TASK REQUIREMENTS => Show each line of the entries below that contains the string "accomplish". Letter case counts.

* * *

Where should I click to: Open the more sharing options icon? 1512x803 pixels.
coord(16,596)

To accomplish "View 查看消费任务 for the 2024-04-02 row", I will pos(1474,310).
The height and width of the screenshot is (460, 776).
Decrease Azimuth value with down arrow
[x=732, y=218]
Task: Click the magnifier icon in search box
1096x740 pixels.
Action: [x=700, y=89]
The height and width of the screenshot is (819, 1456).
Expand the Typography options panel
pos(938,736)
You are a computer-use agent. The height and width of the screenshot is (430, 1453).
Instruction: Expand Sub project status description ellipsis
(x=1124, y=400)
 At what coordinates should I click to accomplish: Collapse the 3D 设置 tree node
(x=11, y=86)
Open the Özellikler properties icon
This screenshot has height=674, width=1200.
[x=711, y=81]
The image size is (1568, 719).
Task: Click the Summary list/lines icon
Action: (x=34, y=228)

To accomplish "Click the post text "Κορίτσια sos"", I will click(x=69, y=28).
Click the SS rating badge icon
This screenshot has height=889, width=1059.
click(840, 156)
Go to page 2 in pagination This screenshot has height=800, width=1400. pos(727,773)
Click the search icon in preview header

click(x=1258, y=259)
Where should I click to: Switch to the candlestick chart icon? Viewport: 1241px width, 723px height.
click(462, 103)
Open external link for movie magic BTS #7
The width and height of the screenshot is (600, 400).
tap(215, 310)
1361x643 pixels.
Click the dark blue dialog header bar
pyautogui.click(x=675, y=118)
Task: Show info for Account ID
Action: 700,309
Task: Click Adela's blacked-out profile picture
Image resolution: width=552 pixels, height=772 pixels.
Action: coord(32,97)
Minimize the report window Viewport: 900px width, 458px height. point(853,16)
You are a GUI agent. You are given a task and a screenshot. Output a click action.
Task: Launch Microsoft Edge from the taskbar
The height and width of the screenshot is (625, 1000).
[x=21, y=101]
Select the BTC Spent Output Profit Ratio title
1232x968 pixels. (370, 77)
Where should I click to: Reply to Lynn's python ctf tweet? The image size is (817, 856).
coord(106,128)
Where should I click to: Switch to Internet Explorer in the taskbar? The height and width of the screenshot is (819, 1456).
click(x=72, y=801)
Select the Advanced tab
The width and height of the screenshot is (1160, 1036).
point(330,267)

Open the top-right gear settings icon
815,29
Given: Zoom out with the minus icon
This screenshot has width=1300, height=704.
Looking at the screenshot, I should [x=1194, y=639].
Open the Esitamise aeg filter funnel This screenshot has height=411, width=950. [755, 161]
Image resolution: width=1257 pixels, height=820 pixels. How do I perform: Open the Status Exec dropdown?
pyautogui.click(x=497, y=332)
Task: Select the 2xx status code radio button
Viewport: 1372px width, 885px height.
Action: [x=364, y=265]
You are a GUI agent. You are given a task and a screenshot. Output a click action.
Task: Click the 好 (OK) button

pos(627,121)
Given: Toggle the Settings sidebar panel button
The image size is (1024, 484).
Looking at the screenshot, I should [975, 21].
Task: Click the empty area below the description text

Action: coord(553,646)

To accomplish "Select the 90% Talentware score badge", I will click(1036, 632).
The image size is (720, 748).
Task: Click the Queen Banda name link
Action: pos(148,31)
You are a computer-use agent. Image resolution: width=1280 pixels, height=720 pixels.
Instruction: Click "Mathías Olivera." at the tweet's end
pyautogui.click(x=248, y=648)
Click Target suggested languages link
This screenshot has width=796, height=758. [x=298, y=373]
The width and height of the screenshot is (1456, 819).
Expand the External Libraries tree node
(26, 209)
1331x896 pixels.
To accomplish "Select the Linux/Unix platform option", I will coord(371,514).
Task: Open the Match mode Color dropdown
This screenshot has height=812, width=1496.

* * *

SOLUTION BELOW =>
To accomplish "View 查看消费任务 for the 2024-04-02 row", I will pos(1474,310).
 At what coordinates should I click to accomplish: Collapse the 3D 设置 tree node
To accomplish "Click the post text "Κορίτσια sos"", I will click(x=69, y=28).
To accomplish "Select the 90% Talentware score badge", I will click(1036, 632).
To accomplish "Select the Linux/Unix platform option", I will coord(371,514).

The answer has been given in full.